» **EXERCISE DESCRIPTION**:
Line count for "agent": say how many lines of the data contain it, with no other text.

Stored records
————————

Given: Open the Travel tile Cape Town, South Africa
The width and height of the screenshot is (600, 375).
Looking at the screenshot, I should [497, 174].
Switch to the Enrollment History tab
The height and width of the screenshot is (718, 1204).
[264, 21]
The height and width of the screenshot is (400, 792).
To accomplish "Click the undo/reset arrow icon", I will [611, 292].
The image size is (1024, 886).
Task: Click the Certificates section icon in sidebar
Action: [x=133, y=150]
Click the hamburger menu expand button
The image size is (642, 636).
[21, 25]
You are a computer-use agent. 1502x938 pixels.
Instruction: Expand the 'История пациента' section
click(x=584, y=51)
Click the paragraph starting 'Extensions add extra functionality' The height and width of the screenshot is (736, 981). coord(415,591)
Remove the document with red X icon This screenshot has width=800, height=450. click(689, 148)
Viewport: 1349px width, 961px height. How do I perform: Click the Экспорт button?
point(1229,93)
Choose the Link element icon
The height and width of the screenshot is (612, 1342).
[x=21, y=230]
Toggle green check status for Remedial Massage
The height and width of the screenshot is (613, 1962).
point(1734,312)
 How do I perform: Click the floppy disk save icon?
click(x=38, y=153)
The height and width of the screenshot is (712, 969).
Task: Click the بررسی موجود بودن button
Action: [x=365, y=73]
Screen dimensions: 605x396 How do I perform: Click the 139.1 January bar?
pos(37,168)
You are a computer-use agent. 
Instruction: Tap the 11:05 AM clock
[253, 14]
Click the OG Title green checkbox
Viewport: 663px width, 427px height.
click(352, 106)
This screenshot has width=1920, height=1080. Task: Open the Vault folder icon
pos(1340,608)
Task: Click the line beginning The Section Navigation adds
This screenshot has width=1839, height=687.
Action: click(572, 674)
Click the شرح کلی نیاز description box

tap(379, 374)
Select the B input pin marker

————————

» **ANSWER SECTION**:
2